Orchestra of the Age of Enlightenment

pete

Brassica Oleracea
Staff member
Administrator

Came across this when I was looking into clarinet history. This is a group that performs on new-manufactured period instruments. In this case, we're talking baroque period. There are several videos focusing on single instruments, which was what I really enjoyed.
 
Thank you very much for the hint to these videos!

I am someone who is very interested in historically informed performance and period instruments, and have watched many videos on this channel.

I found the video about the old flutes very nice, if only because I love the sound of the old wooden flutes. You can really hear how different these flutes sound in different keys! I love this muffled sound, which is created by the forked fingerings, especially when it has been specifically used by composers to create a certain mood or atmosphere.

I also like the video on the old clarinet, because even there fork fingering was necessary, and chromatic tones sounded different. This "inadequacy" was also deliberately used by composers at that time, for example by Carl Maria von Weber in his opera "Der Freischütz", where he had the clarinets play chromatic tones in low registers, which were supposed to create an eerie atmosphere. On modern clarinets and flutes these tones shine too bright and too clean, since these instruments were built to sound even and clean in all keys.

I also liked the video about the natural horn, although I have already seen other videos about it. I noticed that Beethoven very often uses the sound of stopped horns to achieve a certain effect. Just think of the first bars of an aria from the opera "Fidelio" or "Leonore", which depict the dark dungeon in which Florestan is locked up.

fidelio gestopft.jpg


Here, in the sixth bar, the horns suddenly play a loud E flat followed by a soft d. This E flat is a tone in which the horn must be stopped, while the D is played openly. The stopping and the forte result in an uncomfortable rattling of this tone, only to end up in a tone played openly and softly. This sounds like a rattling of chains, or like a cry of pain that becomes weaker. On my recording on period instruments you can hear this too, on other recordings played on valve horns this note sounds too soft and too gentle. Both the E flat and the D sound the same, only at different volumes; there is no difference between these two tones anymore.

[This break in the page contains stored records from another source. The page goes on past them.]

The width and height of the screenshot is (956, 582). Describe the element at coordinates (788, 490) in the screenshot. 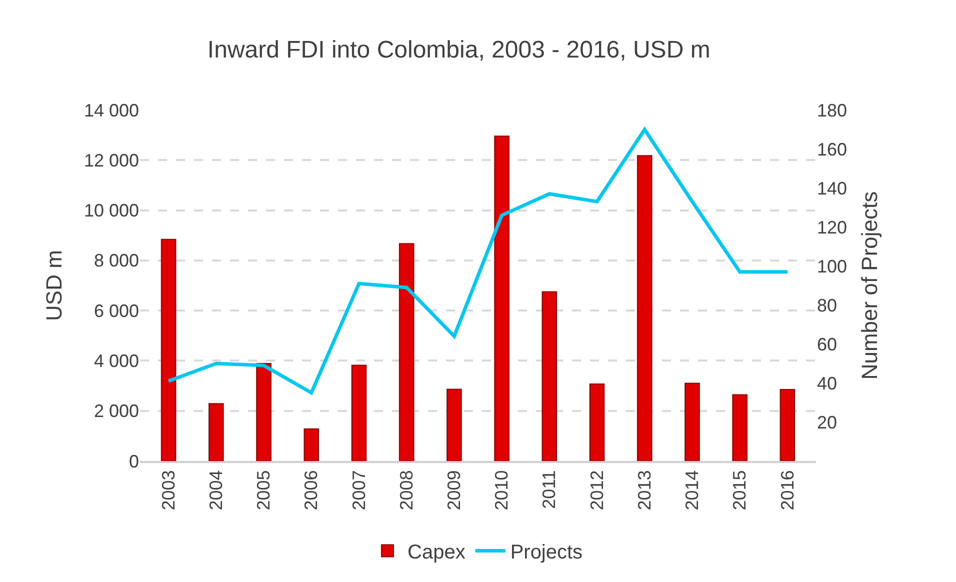

I see `x-tick-label: 2016` at that location.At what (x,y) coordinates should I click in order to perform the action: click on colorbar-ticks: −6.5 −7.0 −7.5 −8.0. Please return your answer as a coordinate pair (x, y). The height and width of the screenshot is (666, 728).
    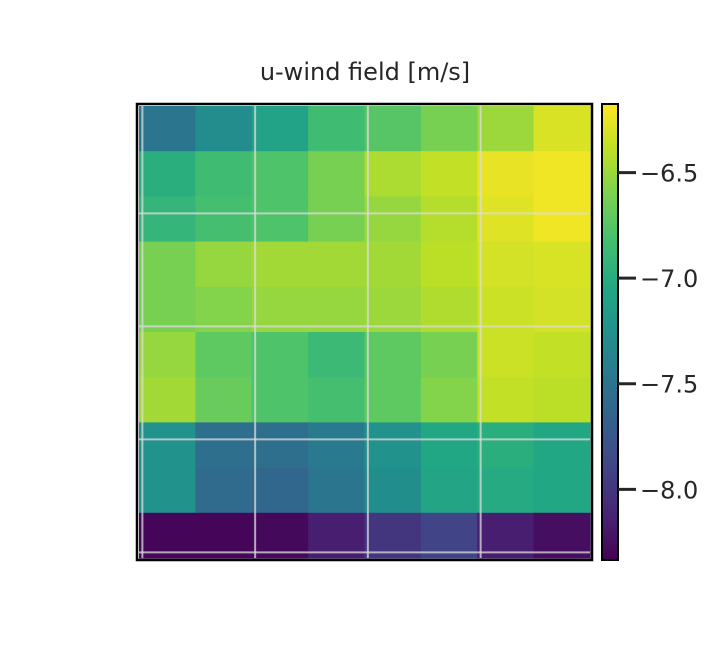
    Looking at the image, I should click on (658, 332).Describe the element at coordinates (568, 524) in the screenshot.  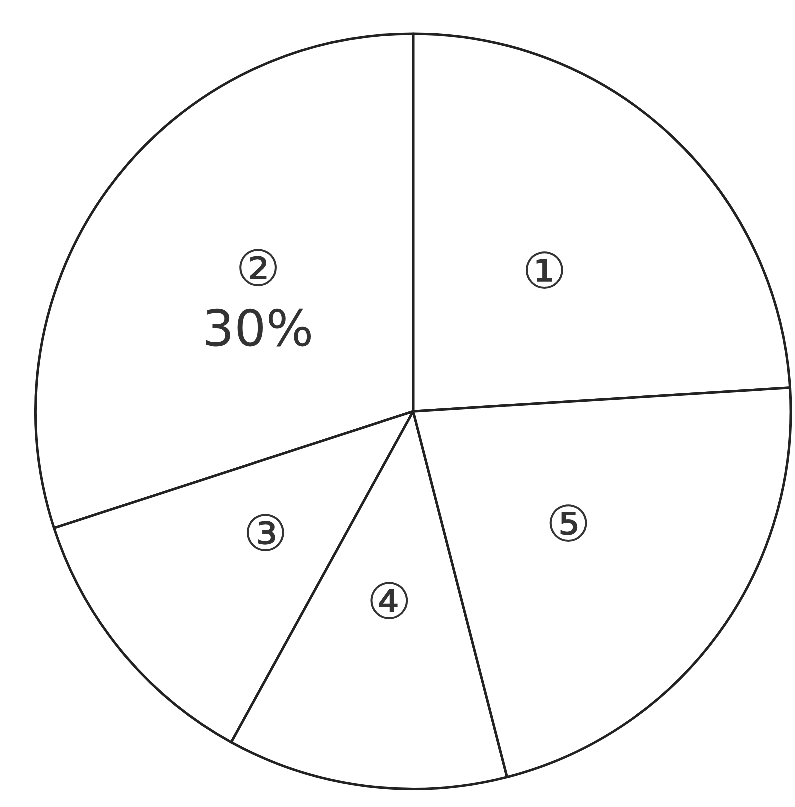
I see `slice-label: ⑤` at that location.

In Mozart's operas, on the other hand, I have not yet found a single stopped tone; he always uses only open tones, which I find a pity. He uses them, as far as I know, only in his horn concertos.


Because of such things, I hear music only on the instruments for which a composer has composed. Of course I also like valve horns, modern flutes and oboes! The music of Wagner or Verdi or Strauss on these old instruments would sound terrible, because the composers wrote for other instruments, which have completely different characteristics!